Porcine Reproductive and Respiratory Syndrome Virus (PRRSV) is an important pathogen that seriously endangers pig breeding, causing significant economic losses to the global swine industry. Our previous study found that the DNA sensing innate cGAS-STING signaling pathway plays an important role in inducing interferon (IFN) upon PRRSV infection and inhibition of PRRSV replication. However, the immune evasion and its mechanism by PRRSV is still unclear. In current study, we found that PRRSV Non-structural protein 5 (Nsp5) strongly inhibits the cGAS-STING-IFN antiviral response. Further, we found that Nsp5 interacts with STING, blocking STING transport from ER to Golgi apparatus and interfering with STING recruitment of TBK1/IKKε/IRF3. Finally, we demonstrated that the Nsp5 36-47 and 58-67 amino acid regions are critical regions for inhibiting STING activity and PRRSV replication. The study describes a novel mechanism by PRRSV for suppression of the host innate antiviral response and have implications for our understanding of PRRSV pathogenesis.

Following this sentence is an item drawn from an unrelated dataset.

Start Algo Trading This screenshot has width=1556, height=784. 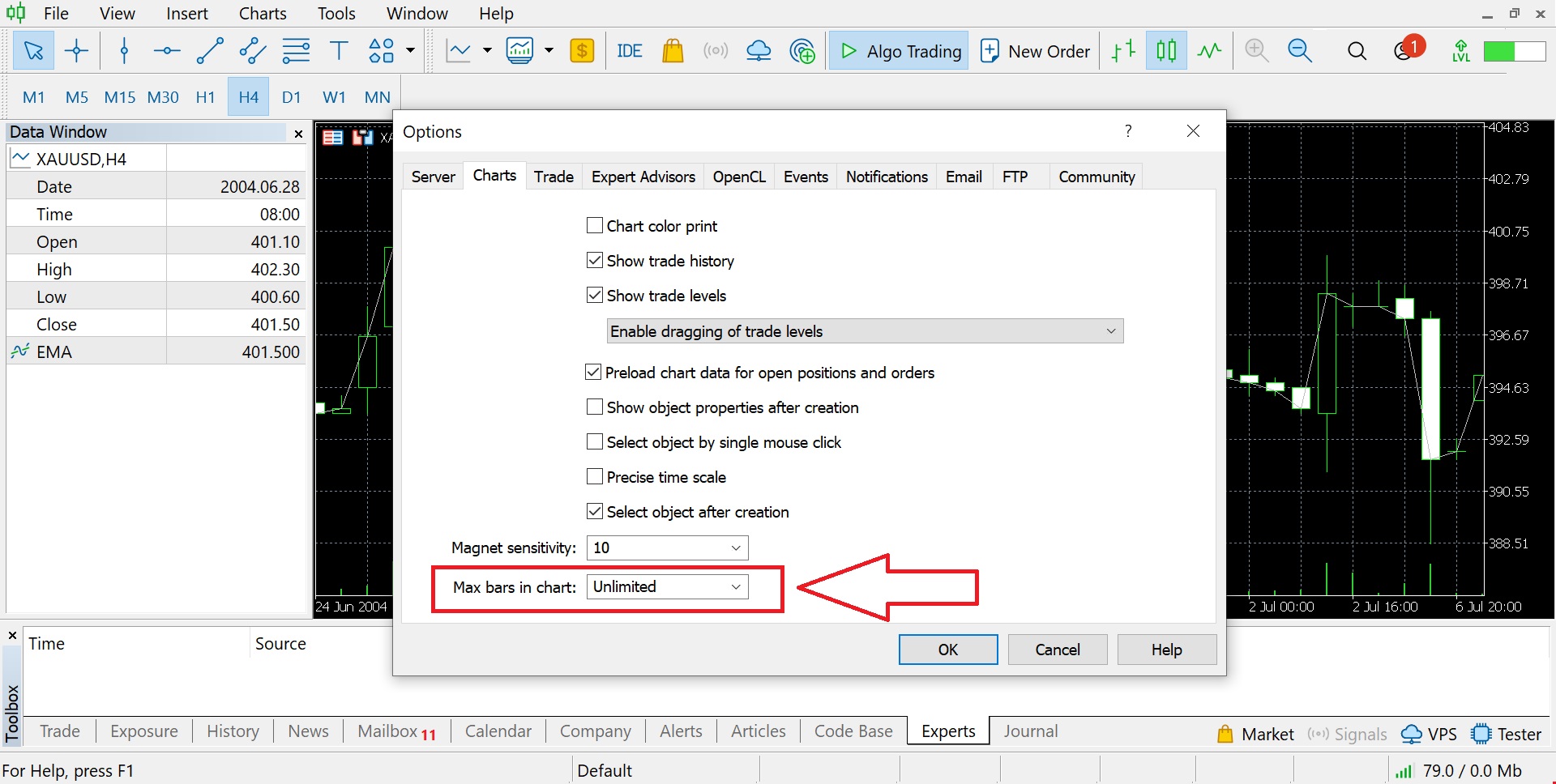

猪繁殖与呼吸综合征病毒（Porcine Reproductive and Respiratory Syndrome Virus, PRRSV）是严重危害养猪产业的重要病原，给全球养猪业造成了巨额经济损失。本课题组前期研究发现，DNA感知天然免疫cGAS-STING信号通路在PRRSV感染诱导干扰素（Interferon, IFN）产生以及抑制PRRSV复制过程中发挥关键作用。然而，PRRSV的免疫逃逸机制目前仍不明确。本研究发现，PRRSV非结构蛋白5（Non-structural protein 5, Nsp5）可强效抑制cGAS-STING-IFN抗病毒信号通路。进一步机制研究显示，Nsp5可与STING发生相互作用，阻断STING从内质网（Endoplasmic Reticulum, ER）向高尔基体的转运过程，并干扰STING对TBK1/IKKε/IRF3的招募。本研究进一步证实，Nsp5的36-47位与58-67位氨基酸区域是其抑制STING活性以及PRRSV复制的关键功能区域。本研究揭示了PRRSV抑制宿主天然抗病毒免疫应答的全新机制，为深入理解PRRSV的致病机理提供了新的理论参考。